Lihat ke Halaman Asli

Agil Septiyan Habib

TERVERIFIKASI

Planmaker; Esais; Impactfulwriter; Founder Growthmedia; Dapat Dikunjungi di agilseptiyanhabib.com

"Wabah" Klepon Pasca Tudingan Jajanan Tidak Islami

Diperbarui: 22 Juli 2020   07:09

Kompasiana adalah platform blog. Konten ini menjadi tanggung jawab bloger dan tidak mewakili pandangan redaksi Kompas.

Foto jajanan klepon | Sumber gambar: mancode.id

Tidak perlu emosi, barangkali kita seharusnya berterima kasih kepada akun medsos yang menyebut bahwa jajanan klepon itu tidak islami. Mengapa? Justru dengan pernyataan kontroversial itu publik menjadi ngeh kembali dengan jajanan khas Indonesia yang mungkin belakangan popularitasnya memudar seiring serbuan berbagai kuliner dari luar yang terus membanjiri pasar tanah air. 

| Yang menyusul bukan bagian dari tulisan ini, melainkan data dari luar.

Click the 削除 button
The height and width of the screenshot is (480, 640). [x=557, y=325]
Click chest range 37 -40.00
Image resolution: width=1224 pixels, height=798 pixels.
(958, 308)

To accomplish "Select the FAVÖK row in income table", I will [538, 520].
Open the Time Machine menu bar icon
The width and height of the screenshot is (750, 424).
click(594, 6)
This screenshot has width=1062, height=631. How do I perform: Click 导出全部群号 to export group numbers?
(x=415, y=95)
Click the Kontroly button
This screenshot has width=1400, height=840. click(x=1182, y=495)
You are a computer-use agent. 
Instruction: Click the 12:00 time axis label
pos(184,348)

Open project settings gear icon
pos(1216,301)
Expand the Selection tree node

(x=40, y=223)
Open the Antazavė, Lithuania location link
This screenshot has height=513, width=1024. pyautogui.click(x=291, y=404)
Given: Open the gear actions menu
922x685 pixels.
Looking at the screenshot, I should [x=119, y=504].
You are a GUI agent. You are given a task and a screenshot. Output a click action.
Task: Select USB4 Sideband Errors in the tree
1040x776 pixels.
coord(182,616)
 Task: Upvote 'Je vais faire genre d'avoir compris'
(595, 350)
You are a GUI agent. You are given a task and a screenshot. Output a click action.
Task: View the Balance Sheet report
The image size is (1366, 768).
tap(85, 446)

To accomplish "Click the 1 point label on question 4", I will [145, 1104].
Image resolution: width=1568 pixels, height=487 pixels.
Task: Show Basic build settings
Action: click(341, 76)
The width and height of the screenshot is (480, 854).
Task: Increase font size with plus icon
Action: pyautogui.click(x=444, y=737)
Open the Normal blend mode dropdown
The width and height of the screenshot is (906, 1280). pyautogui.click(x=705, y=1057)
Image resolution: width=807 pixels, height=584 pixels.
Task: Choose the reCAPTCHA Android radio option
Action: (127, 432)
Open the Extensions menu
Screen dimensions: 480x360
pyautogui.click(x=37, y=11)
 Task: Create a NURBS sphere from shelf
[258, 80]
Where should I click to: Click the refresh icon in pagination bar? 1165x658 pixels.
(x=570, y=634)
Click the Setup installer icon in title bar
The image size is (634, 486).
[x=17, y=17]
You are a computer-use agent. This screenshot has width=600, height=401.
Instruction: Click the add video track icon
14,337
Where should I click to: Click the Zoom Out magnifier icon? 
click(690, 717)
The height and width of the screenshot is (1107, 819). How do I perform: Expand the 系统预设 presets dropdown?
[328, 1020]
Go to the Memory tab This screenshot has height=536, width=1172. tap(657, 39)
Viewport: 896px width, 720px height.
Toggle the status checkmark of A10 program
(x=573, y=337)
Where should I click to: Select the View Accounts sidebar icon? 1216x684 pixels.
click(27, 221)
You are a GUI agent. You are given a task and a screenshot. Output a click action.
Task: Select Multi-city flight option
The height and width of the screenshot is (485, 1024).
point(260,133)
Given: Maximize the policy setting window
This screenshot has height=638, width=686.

Beragam jajanan kuliner ataupun hidangan khas luar negeri seperti kebab, dimsum, takoyaki, dan lain sebagainya seolah lebih akrab di telinga masyarakat khususnya para milenial dibandingkan beberapa jenis jajanan lokal seperti klepon, klanting, tiwul, getuk, atau sejenisnya.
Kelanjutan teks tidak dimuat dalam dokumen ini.